Consequences of Technological Dependence

  • Economic Drain: High import bills widen the current account deficit — electronics imports exceeded $70 billion in 2024.
  • Innovation Deficit: India holds less than 1% of global AI patents, reflecting limited indigenous innovation.
  • Employment Loss: Deeptech manufacturing employs less than 2% of India’s tech workforce (NASSCOM, 2023).
  • Digital Sovereignty Risks: Over 75% of India’s cloud infrastructure is managed by foreign firms (IDC, 2024), raising concerns over data autonomy and national security.

The Way Forward

1. Deeptech Push

Strengthen innovation in AI, quantum computing, space tech, and semiconductors.

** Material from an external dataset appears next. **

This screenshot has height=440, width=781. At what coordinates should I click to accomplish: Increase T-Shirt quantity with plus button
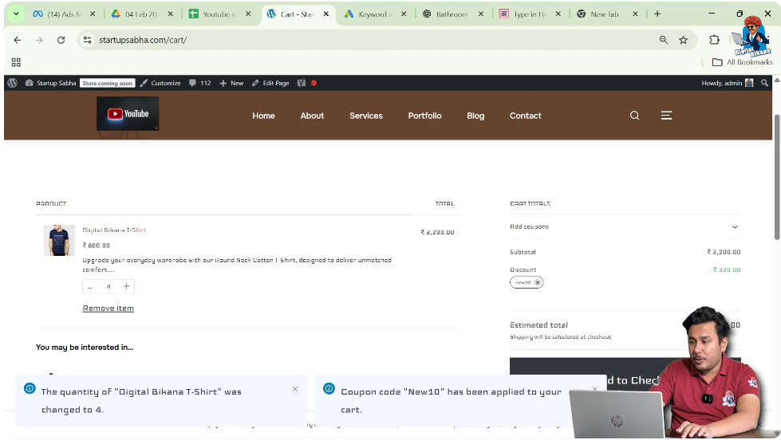point(126,286)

  • The ₹1 lakh crore Anusandhan Fund (2025) will accelerate deeptech R&D.

2. R&D Incentives

Raise national R&D expenditure (currently <1% of GDP) and provide tax benefits to private research.

  • Learn from Israel’s Innovation Authority, which co-funds up to 50% of R&D costs.

3. Chip Independence

Expand the India Semiconductor Mission (2021) with $10 billion incentives for chip design, fabrication, and assembly units.

4. Building a Skilled Pipeline

Develop high-end skills in STEM, retain researchers, and strengthen global scientific collaboration.

  • Initiatives like the VAIBHAV Summit and SERB Overseas Fellowships connect diaspora scientists with Indian research institutions.

5. Nurturing Deeptech Startups

Scale up Startup Fund of Funds 2.0 to support early-stage ventures focusing on AI, robotics, and clean tech through risk capital and mentorship.

Conclusion

India’s next leap lies not in importing innovation but in inventing the future. Achieving technological sovereignty will determine India’s strategic independence, global competitiveness, and its role as a deeptech leader of the 21st century.